Stored data entries -
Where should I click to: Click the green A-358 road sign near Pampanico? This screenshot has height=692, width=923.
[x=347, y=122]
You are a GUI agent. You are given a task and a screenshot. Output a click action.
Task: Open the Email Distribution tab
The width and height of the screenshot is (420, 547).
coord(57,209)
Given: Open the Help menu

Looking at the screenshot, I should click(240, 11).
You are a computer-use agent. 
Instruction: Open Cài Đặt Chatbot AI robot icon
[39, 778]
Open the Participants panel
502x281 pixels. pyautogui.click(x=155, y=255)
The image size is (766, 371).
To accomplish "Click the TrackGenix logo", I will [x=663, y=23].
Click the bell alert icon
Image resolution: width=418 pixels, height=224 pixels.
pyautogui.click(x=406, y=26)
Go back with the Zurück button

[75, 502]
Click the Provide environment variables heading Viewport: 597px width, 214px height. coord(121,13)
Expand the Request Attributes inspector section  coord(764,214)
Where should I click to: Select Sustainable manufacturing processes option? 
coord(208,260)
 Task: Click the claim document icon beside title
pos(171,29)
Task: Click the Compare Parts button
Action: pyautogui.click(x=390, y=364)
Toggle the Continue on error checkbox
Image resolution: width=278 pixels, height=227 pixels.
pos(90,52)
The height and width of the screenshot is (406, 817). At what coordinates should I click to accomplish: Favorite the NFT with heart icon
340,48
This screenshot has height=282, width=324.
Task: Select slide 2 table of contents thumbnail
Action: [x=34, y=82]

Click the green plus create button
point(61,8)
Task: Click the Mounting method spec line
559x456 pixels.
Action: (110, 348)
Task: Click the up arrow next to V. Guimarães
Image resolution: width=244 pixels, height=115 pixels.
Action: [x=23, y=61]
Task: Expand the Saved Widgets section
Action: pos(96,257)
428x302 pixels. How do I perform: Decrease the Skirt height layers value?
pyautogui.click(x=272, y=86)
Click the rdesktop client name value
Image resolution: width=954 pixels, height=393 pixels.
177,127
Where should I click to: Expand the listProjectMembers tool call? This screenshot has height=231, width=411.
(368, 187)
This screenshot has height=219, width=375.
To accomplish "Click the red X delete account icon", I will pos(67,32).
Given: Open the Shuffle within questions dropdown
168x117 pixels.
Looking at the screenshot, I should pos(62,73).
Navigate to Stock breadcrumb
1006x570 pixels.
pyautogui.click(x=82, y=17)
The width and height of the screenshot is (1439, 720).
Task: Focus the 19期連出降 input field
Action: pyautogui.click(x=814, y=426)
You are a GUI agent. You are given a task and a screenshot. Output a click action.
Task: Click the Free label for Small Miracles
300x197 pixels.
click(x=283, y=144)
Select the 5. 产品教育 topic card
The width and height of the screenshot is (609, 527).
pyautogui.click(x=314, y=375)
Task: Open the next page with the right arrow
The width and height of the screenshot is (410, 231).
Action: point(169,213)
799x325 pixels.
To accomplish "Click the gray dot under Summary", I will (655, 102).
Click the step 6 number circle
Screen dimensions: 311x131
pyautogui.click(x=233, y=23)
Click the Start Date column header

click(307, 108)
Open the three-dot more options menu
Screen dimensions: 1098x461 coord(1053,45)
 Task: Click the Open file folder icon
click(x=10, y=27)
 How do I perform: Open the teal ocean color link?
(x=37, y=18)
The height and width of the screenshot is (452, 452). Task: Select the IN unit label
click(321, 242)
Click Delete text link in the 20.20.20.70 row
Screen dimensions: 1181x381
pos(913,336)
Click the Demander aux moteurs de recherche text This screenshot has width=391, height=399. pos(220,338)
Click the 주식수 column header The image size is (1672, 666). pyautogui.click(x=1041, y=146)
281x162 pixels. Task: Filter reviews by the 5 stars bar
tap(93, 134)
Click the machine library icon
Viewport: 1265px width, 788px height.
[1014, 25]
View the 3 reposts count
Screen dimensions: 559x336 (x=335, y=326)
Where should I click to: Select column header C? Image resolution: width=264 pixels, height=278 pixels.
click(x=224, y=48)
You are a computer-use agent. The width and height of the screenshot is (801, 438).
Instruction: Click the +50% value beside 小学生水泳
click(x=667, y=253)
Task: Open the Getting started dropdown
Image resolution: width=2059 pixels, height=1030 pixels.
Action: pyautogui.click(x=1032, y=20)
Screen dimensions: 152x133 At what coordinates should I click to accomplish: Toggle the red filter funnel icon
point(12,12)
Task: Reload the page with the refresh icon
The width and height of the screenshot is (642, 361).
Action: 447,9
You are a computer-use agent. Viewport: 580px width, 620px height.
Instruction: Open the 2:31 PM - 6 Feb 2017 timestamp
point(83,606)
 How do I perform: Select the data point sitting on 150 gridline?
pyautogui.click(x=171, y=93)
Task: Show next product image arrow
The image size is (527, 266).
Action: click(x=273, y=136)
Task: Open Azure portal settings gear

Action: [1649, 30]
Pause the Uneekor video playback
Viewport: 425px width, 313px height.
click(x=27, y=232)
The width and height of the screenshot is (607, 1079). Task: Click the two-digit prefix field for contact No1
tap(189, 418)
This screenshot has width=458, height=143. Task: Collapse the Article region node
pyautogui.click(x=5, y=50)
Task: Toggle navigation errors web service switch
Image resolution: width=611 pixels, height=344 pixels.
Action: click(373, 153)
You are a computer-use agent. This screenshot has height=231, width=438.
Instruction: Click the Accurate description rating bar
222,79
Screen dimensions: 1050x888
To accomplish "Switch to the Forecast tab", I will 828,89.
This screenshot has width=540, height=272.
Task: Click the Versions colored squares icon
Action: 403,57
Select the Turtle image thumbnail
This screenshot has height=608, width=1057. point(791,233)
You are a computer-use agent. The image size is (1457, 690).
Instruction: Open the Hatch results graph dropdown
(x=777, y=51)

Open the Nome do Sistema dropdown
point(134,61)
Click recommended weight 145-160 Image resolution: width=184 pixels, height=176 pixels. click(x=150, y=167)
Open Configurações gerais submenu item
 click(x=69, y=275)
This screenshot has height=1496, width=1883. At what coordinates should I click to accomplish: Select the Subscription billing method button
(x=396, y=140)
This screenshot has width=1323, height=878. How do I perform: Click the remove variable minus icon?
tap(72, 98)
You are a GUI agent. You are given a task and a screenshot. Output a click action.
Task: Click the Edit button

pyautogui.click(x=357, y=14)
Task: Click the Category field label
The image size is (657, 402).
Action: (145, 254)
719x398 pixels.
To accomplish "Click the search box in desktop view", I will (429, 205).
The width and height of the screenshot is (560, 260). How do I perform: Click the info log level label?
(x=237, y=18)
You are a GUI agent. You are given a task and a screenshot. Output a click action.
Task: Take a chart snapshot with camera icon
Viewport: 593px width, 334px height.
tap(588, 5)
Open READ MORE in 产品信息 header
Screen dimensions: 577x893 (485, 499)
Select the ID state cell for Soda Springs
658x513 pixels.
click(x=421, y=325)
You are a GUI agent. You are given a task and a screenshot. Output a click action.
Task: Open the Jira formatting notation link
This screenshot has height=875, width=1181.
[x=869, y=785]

GOAL -
Reproduce every line of the listing above without any changes.

EXERCISE OUTPUT -
Where should I click to: Click the green A-358 road sign near Pampanico? This screenshot has height=692, width=923.
[x=347, y=122]
You are a GUI agent. You are given a task and a screenshot. Output a click action.
Task: Open the Email Distribution tab
The width and height of the screenshot is (420, 547).
coord(57,209)
Given: Open the Help menu

Looking at the screenshot, I should click(240, 11).
You are a computer-use agent. 
Instruction: Open Cài Đặt Chatbot AI robot icon
[39, 778]
Open the Participants panel
502x281 pixels. pyautogui.click(x=155, y=255)
The image size is (766, 371).
To accomplish "Click the TrackGenix logo", I will [x=663, y=23].
Click the bell alert icon
Image resolution: width=418 pixels, height=224 pixels.
pyautogui.click(x=406, y=26)
Go back with the Zurück button

[75, 502]
Click the Provide environment variables heading Viewport: 597px width, 214px height. coord(121,13)
Expand the Request Attributes inspector section  coord(764,214)
Where should I click to: Select Sustainable manufacturing processes option? 
coord(208,260)
 Task: Click the claim document icon beside title
pos(171,29)
Task: Click the Compare Parts button
Action: pyautogui.click(x=390, y=364)
Toggle the Continue on error checkbox
Image resolution: width=278 pixels, height=227 pixels.
pos(90,52)
The height and width of the screenshot is (406, 817). At what coordinates should I click to accomplish: Favorite the NFT with heart icon
340,48
This screenshot has height=282, width=324.
Task: Select slide 2 table of contents thumbnail
Action: [x=34, y=82]

Click the green plus create button
point(61,8)
Task: Click the Mounting method spec line
559x456 pixels.
Action: (110, 348)
Task: Click the up arrow next to V. Guimarães
Image resolution: width=244 pixels, height=115 pixels.
Action: [x=23, y=61]
Task: Expand the Saved Widgets section
Action: pos(96,257)
428x302 pixels. How do I perform: Decrease the Skirt height layers value?
pyautogui.click(x=272, y=86)
Click the rdesktop client name value
Image resolution: width=954 pixels, height=393 pixels.
177,127
Where should I click to: Expand the listProjectMembers tool call? This screenshot has height=231, width=411.
(368, 187)
This screenshot has height=219, width=375.
To accomplish "Click the red X delete account icon", I will pos(67,32).
Given: Open the Shuffle within questions dropdown
168x117 pixels.
Looking at the screenshot, I should pos(62,73).
Navigate to Stock breadcrumb
1006x570 pixels.
pyautogui.click(x=82, y=17)
The width and height of the screenshot is (1439, 720).
Task: Focus the 19期連出降 input field
Action: pyautogui.click(x=814, y=426)
You are a GUI agent. You are given a task and a screenshot. Output a click action.
Task: Click the Free label for Small Miracles
300x197 pixels.
click(x=283, y=144)
Select the 5. 产品教育 topic card
The width and height of the screenshot is (609, 527).
pyautogui.click(x=314, y=375)
Task: Open the next page with the right arrow
The width and height of the screenshot is (410, 231).
Action: point(169,213)
799x325 pixels.
To accomplish "Click the gray dot under Summary", I will (655, 102).
Click the step 6 number circle
Screen dimensions: 311x131
pyautogui.click(x=233, y=23)
Click the Start Date column header

click(307, 108)
Open the three-dot more options menu
Screen dimensions: 1098x461 coord(1053,45)
 Task: Click the Open file folder icon
click(x=10, y=27)
 How do I perform: Open the teal ocean color link?
(x=37, y=18)
The height and width of the screenshot is (452, 452). Task: Select the IN unit label
click(321, 242)
Click Delete text link in the 20.20.20.70 row
Screen dimensions: 1181x381
pos(913,336)
Click the Demander aux moteurs de recherche text This screenshot has width=391, height=399. pos(220,338)
Click the 주식수 column header The image size is (1672, 666). pyautogui.click(x=1041, y=146)
281x162 pixels. Task: Filter reviews by the 5 stars bar
tap(93, 134)
Click the machine library icon
Viewport: 1265px width, 788px height.
[1014, 25]
View the 3 reposts count
Screen dimensions: 559x336 (x=335, y=326)
Where should I click to: Select column header C? Image resolution: width=264 pixels, height=278 pixels.
click(x=224, y=48)
You are a computer-use agent. The width and height of the screenshot is (801, 438).
Instruction: Click the +50% value beside 小学生水泳
click(x=667, y=253)
Task: Open the Getting started dropdown
Image resolution: width=2059 pixels, height=1030 pixels.
Action: pyautogui.click(x=1032, y=20)
Screen dimensions: 152x133 At what coordinates should I click to accomplish: Toggle the red filter funnel icon
point(12,12)
Task: Reload the page with the refresh icon
The width and height of the screenshot is (642, 361).
Action: 447,9
You are a computer-use agent. Viewport: 580px width, 620px height.
Instruction: Open the 2:31 PM - 6 Feb 2017 timestamp
point(83,606)
 How do I perform: Select the data point sitting on 150 gridline?
pyautogui.click(x=171, y=93)
Task: Show next product image arrow
The image size is (527, 266).
Action: click(x=273, y=136)
Task: Open Azure portal settings gear

Action: [1649, 30]
Pause the Uneekor video playback
Viewport: 425px width, 313px height.
click(x=27, y=232)
The width and height of the screenshot is (607, 1079). Task: Click the two-digit prefix field for contact No1
tap(189, 418)
This screenshot has width=458, height=143. Task: Collapse the Article region node
pyautogui.click(x=5, y=50)
Task: Toggle navigation errors web service switch
Image resolution: width=611 pixels, height=344 pixels.
Action: click(373, 153)
You are a computer-use agent. This screenshot has height=231, width=438.
Instruction: Click the Accurate description rating bar
222,79
Screen dimensions: 1050x888
To accomplish "Switch to the Forecast tab", I will 828,89.
This screenshot has width=540, height=272.
Task: Click the Versions colored squares icon
Action: 403,57
Select the Turtle image thumbnail
This screenshot has height=608, width=1057. point(791,233)
You are a computer-use agent. The image size is (1457, 690).
Instruction: Open the Hatch results graph dropdown
(x=777, y=51)

Open the Nome do Sistema dropdown
point(134,61)
Click recommended weight 145-160 Image resolution: width=184 pixels, height=176 pixels. click(x=150, y=167)
Open Configurações gerais submenu item
 click(x=69, y=275)
This screenshot has height=1496, width=1883. At what coordinates should I click to accomplish: Select the Subscription billing method button
(x=396, y=140)
This screenshot has width=1323, height=878. How do I perform: Click the remove variable minus icon?
tap(72, 98)
You are a GUI agent. You are given a task and a screenshot. Output a click action.
Task: Click the Edit button

pyautogui.click(x=357, y=14)
Task: Click the Category field label
The image size is (657, 402).
Action: (145, 254)
719x398 pixels.
To accomplish "Click the search box in desktop view", I will (429, 205).
The width and height of the screenshot is (560, 260). How do I perform: Click the info log level label?
(x=237, y=18)
You are a GUI agent. You are given a task and a screenshot. Output a click action.
Task: Take a chart snapshot with camera icon
Viewport: 593px width, 334px height.
tap(588, 5)
Open READ MORE in 产品信息 header
Screen dimensions: 577x893 (485, 499)
Select the ID state cell for Soda Springs
658x513 pixels.
click(x=421, y=325)
You are a GUI agent. You are given a task and a screenshot. Output a click action.
Task: Open the Jira formatting notation link
This screenshot has height=875, width=1181.
[x=869, y=785]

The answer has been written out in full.